The requests were made in a letter sent to Director of National Intelligence James R. Clapper by Anders Gyllenhaal, McClatchy’s vice president for news, and Karole Morgan-Prager, the company’s general counsel and vice president for corporate development.
“We regard any targeted collection of the metadata of our journalists as a serious interference with McClatchy’s constitutional rights to gather and report the news. We therefore request clarification about whether any U.S. intelligence agencies helped in the collection, use and/or analysis of any metadata from the cell phone of McClatchy journalist Jon Stephenson,” the letter said.
The reports are “particularly alarming” as they said that Stephenson was targeted because the New Zealand military was unhappy with his reporting “about possible war crimes” committed in the handling of Afghan detainees by New Zealand special forces, and it wanted to identify his sources, the letter said.
“If the reports are accurate, the U.S. Government’s facilitation of such retaliatory monitoring of a reporter would be a serious breach of both the constitutional protection of newsgathering and the statutory limits imposed on the collection and use of communications information by intelligence agencies,” the letter said.
The letter came two days after a New Zealand newspaper reported that that country’s military had sought the help of unidentified U.S. intelligence agencies to track cellphone calls made by Stephenson, who covered Afghanistan for McClatchy from January until November of last year.

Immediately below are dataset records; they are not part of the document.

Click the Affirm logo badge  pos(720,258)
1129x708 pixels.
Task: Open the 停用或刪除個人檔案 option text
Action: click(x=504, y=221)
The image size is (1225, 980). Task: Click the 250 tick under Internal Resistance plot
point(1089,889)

According to the report in the Sunday Star Times of Auckland, the New Zealand military, which is part of the U.S.-led military coalition in Afghanistan, also obtained metadata from the cellular phones of the journalist’s “associates,” who were not identified. The report said that information was used to draw a “tree” of links between Stephenson and his contacts.

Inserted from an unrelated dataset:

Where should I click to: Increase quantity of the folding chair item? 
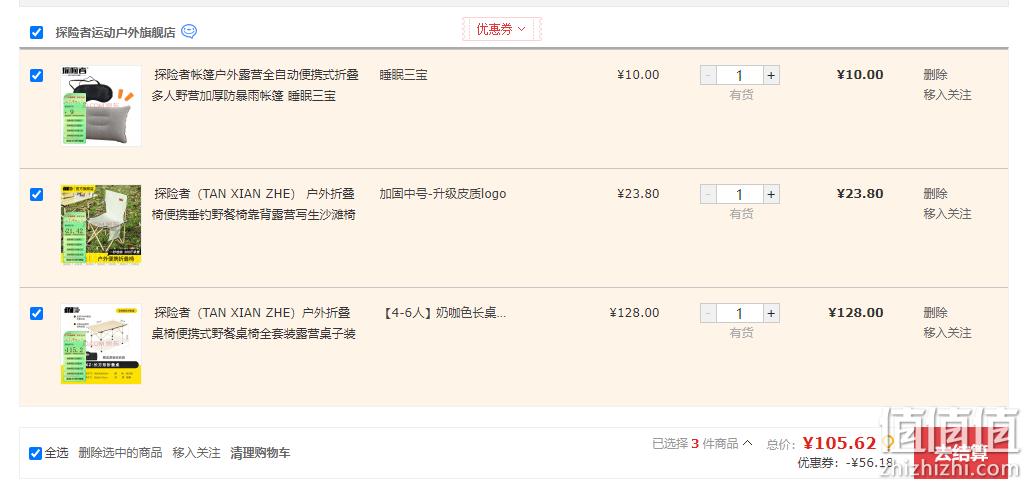tap(771, 194)
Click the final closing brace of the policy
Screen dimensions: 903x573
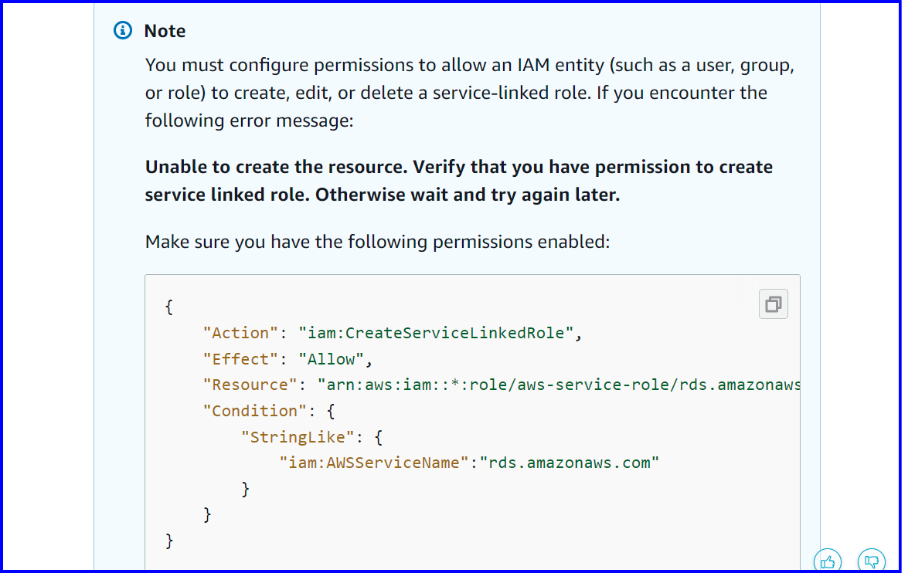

While working for McClatchy, Stephenson used company cellphones, and he spoke frequently with editors and reporters in the company’s Washington Bureau and elsewhere.
New Zealand Defense Minister Jonathan Coleman said in a statement Monday that he’d ordered an investigation to determine the veracity of the reports. But Coleman added that he’d seen “no evidence to support these claims at this point.”
Maj. Gen. Tim Keating, the acting head of the New Zealand Defense Force, denied in his own statement on Monday that the military “conducted monitoring” of Stephenson.
Keating’s statement, however, failed to specifically address the collection of metadata, which is information generated every time someone makes a cellphone call. It includes the number and location of a caller, the number and location of the person to whom a call is made, and the duration of a call.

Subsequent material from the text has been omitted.